The Compliance Program Supervisory Body is composed of the head of Internal Audit & Compliance, the General Counsel (head of the Legal Department), and an external advisor. It has its own Internal Policies and Procedures and operates on the basis of a specific supervisory program. It meets at least once per quarter and reports to the Board of Directors (including through the Internal Control and Risk Committee) and the Board of Statutory Auditors.

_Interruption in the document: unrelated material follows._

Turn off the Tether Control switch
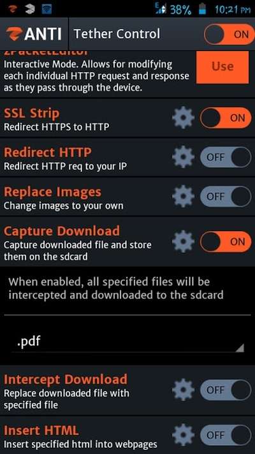Viewport: 255px width, 454px height. tap(229, 34)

In application of the Compliance Program, the Code of Conduct, and the provisions of the Sarbanes-Oxley Act (to which the Company was subject while listed on the NYSE) on whistleblowing, the Whistleblowing Procedures were adopted on 1 January 2005, for the management of reports and claims filed by persons inside and outside the Company in relation to suspected or presumed violations of the code of conduct, fraud involving company assets or financial reporting, oppressive behavior towards employees or third parties, reports or claims regarding accounting, internal accounting controls and independent audits.
The Procedures for the Engagement of Independent Auditors regulate the engagement of audit firms and other related parties, by Fiat S.p.A. and its subsidiaries, in order to ensure the independence of firms engaged to audit the financial statements. Related parties of an audit firm are considered to be entities belonging to the same network, as well as equity partners, shareholders, directors, members of management and supervisory bodies and employees of the audit firm.
With reference to the “Conditions for the listing of shares of companies having control over companies incorporated and regulated under the laws of a non-EU member State”, pursuant to Articles 36 and 39 of the Market Rules, the accounting systems in place at the Company and its subsidiaries, as discussed in the Annual Report on Corporate Governance, enable public disclosure of certain accounting information prepared by companies included in the scope of application of the Regulation and used in preparation of the consolidated financial statements and are adequate for the regular provision to management and the Parent Company’s auditors of information necessary for preparation of the consolidated financial statements. In addition, there is an effective flow of information to the Parent Company’s auditors, including regular information on the composition of corporate bodies within all subsidiary companies and the position held by each member. The Company is also responsible for systematically maintaining and updating centralized records of formal documents related to the by-laws and delegation of powers to members of the corporate bodies.